##### PASSAGE TO READ #####
COGNITIVE DISSONANCE is the discomfort experienced when simultaneously holding two or more conflicting cognitions: ideas, beliefs, values or emotional reactions. In a state of dissonance, people may sometimes feel “disequilibrium”: frustration, hunger, dread, guilt, anger, embarrassment, anxiety, etc
The St. Louis Post-Dispatch ran a very informative first page article on Missouri’s potential “Medicaid gap” today. The term refers to the situation of folks who are too poor for the Obamacare health insurance care exchanges, those the plan had intended to cover by expanding Medicaid eligibility. Unfortunately, after the Supreme Court ruled the Medicaid expansion optional, Missouri’s Republican pols were unwilling to accept the federal money that would fund the expansion – full federal ride for three years, thereafter an increasing share to be paid by Missouri until the state reaches the 10% cap on its contribution in 2020. Expanding Medicaid is unarguably a good deal that would bring lots of Missouri’s federal tax dollars home and cover hundreds of thousands of currently uninsured Missourians. The result of the GOP’s intransigence is nearly 300,000 uninsured individuals who will remain uninsured after Obamacare’s full implementation unless the legislature relents.
The article suggests that many of our GOP state legislators are in a state of denial about what federal funding means, as witness this statement from state Senator Gary Romine (R-3):
With our budget as tight as it is, to add anyone else to the rolls only takes dollars away from another area […]. So for us to find ways to cover those in need, we’ve got to find a way to come up with funds.
#####
**PROBLEMS TO SOLVE**
[A] What number of Missourians does the post on Missouri's Medicaid gap say will stay uninsured after Obamacare's full implementation unless the legislature relents?
[B] Summarize the post on Missouri's Medicaid gap in two sentences.
[C] Carry on writing the post on Missouri's Medicaid gap, starting right after the quoted statement from state Senator Gary Romine.
##### SUPPLIED RECORDS #####
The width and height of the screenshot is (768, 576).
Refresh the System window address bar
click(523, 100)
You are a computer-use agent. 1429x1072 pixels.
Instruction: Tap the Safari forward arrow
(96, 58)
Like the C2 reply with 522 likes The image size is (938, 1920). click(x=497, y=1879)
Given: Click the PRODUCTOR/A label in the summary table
#####
**RESULTS FOR THE EXERCISE**
[A] Nearly 300,000 people.

[B] After the Supreme Court made Medicaid expansion optional, Missouri's Republican politicians refused the federal money that would fund it, so nearly 300,000 people who are too poor for the Obamacare exchanges will stay uninsured unless the legislature relents. The post calls expansion an unarguably good deal and says many GOP state legislators, such as state Senator Gary Romine, are in denial about what federal funding means.

[C]
But this type of idiocy is not the cognitive dissonance I am concerned with. I rather suspect that Senator Romine knows very well that the funds for the expansion will be available from Washington (and without busting the federal deficit either). He also knows that funds are tight in Missouri because of the desire of the GOPers in the legislature to lighten the tax burden for their corporate patrons. He’s just trying to put a good face on a decision that will hurt many Missourians for almost no reason at all.
A statement from one of those poor souls who will probably not be able to obtain subsidized coverage on the exchanges, however, not only exemplifies the definition of cognitive dissonance, but indicates just how the GOP can use it to get away with cutting off so many Missourians’ noses to spite the Obamacare face:
Count Jennifer Rosa, 40, of Ellington, Mo., in Reynolds County, in that group. She works full time at a grocery store, handling carry-out for customers and stocking shelves. The store doesn’t offer insurance to its employees.
Her son is on Medicaid – the cutoff is higher for children – and Rosa said she pays $75 a month for that. But she makes too much to be eligible herself.
“You get up every morning and pray you don’t get sick, don’t have a toothache, don’t need glasses,” she said.
About twice a year, her chronic bronchitis flares up.
“You just don’t go to the doctor,” she said. “You get sick and just tough it out.”
While she would like to have affordable insurance, she’s not a fan of the Affordable Care Act, dubbed Obamacare.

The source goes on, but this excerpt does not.